MQ and SSA conceptualized and designed the work. AM, AA, AE-F, AS, MH1 and MH2 helped in the acquisition, analysis, and interpretation of data for this case report. SSA analyzed the data, performed the mutation analysis using software’s like PROVEAN, PolyPhen-2, SIFT and SWISS-MODEL and wrote the initial as well as revised manuscript. All authors reviewed the final revised version of the manuscript and approved it for submission. All authors have agreed to be accountable for their contributions in this intellectual work.

Corresponding authors

Correspondence to Mansour Al Qurashi or Syed Sameer Aga.

Ethics declarations

Ethics approval and consent to participate

To provide the exact diagnosis of the disease, both parents of the patient were duly informed, and their written consent for the WES analysis was taken prior to the collection of samples.
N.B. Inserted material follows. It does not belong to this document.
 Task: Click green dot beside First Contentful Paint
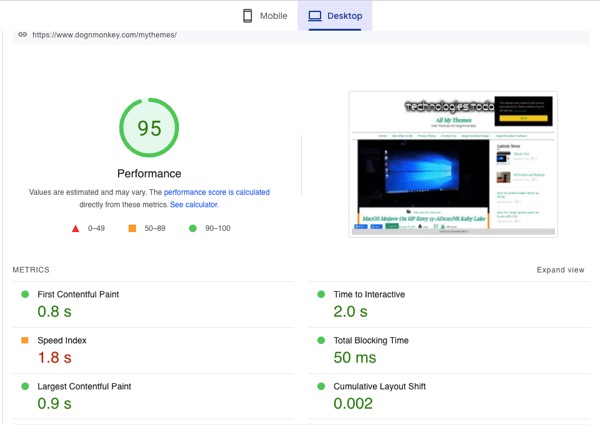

The project and the study thereof were duly approved by the Institutional Ethics Committee of the King Abdullah International Medical Research Center (KAIMRC), Jeddah, Saudi Arabia.

Consent for publication

Due written informed consent was obtained by the Department of Neonatology, King Khalid Hospital, MNGHA for publication of identifying images or other personal or clinical details from both parents of the patient.

Competing interests

All authors declare that they have no competing interest in this case report.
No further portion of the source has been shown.